▶ Task requirements: Turn the entries between the lines holding "Edit the website URL detail" and "Viewport: 946px width, 591px", inclusive, into a two-column CSV with the header instruction,answer and one row per entry. Put each entry's text and its answer in a single quoted field, with line breaks replaced by spaces.

▶ Task material:
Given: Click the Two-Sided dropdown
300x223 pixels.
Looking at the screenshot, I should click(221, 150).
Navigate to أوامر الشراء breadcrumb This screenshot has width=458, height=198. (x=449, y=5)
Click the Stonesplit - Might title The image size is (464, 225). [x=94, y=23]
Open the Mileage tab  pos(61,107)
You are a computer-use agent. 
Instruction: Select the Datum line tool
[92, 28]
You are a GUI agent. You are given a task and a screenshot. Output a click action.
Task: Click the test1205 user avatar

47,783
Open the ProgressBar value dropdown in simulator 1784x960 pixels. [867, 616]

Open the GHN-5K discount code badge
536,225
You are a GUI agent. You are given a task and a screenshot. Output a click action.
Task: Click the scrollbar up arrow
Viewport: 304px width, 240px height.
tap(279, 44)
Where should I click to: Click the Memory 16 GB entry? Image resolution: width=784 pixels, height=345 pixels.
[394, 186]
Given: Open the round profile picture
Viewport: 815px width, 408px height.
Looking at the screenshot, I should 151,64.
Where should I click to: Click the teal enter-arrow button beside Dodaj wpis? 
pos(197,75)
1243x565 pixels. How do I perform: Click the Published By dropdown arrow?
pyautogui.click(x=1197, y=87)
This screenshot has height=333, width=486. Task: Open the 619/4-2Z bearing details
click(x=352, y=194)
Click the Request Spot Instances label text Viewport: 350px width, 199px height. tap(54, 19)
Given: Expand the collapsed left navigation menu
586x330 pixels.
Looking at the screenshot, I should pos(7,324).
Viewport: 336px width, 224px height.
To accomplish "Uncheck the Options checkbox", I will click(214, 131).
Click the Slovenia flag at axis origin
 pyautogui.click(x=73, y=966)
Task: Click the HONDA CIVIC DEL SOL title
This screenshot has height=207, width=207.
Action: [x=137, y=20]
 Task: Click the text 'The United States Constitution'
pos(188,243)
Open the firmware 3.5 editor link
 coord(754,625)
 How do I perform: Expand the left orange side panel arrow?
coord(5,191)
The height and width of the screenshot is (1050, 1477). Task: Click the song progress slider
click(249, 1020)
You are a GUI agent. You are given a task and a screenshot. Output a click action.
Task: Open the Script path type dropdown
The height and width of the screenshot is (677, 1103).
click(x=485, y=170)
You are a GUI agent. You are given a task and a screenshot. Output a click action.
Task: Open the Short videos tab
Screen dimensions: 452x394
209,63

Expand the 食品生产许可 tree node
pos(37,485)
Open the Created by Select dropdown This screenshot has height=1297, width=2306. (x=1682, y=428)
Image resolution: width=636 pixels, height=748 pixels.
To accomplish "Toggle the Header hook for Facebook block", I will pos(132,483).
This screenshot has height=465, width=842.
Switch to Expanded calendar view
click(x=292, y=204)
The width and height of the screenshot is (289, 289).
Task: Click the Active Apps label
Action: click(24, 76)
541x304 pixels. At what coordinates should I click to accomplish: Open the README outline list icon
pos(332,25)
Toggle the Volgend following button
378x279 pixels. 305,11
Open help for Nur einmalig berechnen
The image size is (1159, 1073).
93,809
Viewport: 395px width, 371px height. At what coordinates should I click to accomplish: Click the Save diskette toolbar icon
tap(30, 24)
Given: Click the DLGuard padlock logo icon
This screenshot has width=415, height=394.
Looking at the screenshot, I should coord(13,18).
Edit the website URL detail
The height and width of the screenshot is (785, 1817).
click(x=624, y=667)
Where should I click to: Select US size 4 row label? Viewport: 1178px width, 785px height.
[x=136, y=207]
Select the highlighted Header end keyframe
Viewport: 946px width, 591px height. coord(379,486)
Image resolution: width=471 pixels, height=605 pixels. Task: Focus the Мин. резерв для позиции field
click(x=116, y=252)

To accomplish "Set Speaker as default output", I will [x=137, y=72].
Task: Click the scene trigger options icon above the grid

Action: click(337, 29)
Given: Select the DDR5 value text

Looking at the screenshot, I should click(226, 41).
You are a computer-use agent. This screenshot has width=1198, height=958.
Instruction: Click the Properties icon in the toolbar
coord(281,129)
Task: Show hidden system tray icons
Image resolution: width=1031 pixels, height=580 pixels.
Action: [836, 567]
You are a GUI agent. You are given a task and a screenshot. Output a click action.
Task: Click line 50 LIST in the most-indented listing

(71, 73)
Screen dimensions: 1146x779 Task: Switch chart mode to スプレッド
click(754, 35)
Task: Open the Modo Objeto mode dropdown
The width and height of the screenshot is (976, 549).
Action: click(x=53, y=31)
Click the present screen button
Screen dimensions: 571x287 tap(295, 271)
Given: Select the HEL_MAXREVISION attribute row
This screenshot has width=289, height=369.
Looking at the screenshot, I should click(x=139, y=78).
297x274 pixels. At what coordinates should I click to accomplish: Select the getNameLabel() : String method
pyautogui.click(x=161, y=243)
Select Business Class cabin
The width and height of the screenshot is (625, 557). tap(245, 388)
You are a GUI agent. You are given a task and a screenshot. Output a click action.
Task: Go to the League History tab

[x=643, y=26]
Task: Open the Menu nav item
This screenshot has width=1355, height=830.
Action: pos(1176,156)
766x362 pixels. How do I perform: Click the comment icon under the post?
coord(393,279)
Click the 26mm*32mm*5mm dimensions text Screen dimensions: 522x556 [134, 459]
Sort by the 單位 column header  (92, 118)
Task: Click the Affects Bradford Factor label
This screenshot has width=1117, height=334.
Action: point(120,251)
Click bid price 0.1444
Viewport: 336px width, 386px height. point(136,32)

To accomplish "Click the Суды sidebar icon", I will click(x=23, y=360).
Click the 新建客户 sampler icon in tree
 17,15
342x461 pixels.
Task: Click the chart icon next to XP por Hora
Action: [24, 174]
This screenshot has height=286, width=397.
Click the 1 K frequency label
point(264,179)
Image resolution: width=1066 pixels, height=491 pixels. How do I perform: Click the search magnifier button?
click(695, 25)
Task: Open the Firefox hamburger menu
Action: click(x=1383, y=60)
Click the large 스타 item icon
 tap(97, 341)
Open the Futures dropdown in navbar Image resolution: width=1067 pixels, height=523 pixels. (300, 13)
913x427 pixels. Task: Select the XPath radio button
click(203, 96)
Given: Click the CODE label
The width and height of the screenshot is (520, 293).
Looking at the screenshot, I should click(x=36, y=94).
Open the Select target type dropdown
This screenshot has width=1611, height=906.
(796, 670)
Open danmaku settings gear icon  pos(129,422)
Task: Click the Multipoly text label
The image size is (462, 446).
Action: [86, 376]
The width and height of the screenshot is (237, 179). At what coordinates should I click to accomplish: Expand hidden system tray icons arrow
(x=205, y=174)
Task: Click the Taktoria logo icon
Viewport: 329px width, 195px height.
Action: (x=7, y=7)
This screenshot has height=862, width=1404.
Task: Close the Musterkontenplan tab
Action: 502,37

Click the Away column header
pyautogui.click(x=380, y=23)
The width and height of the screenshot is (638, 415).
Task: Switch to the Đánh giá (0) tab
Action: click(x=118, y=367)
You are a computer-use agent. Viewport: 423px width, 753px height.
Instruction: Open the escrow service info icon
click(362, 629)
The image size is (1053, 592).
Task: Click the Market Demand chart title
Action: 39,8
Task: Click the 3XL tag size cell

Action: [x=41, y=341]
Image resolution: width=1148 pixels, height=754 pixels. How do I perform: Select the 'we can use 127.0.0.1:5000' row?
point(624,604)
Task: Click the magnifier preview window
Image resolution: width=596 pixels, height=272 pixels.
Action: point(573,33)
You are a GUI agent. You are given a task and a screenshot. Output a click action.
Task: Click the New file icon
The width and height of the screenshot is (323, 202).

▶ Correct answer:
instruction,answer
"Edit the website URL detail The height and width of the screenshot is (785, 1817).","click(x=624, y=667)"
"Where should I click to: Select US size 4 row label? Viewport: 1178px width, 785px height.","[x=136, y=207]"
"Select the highlighted Header end keyframe","Viewport: 946px width, 591px height. coord(379,486)"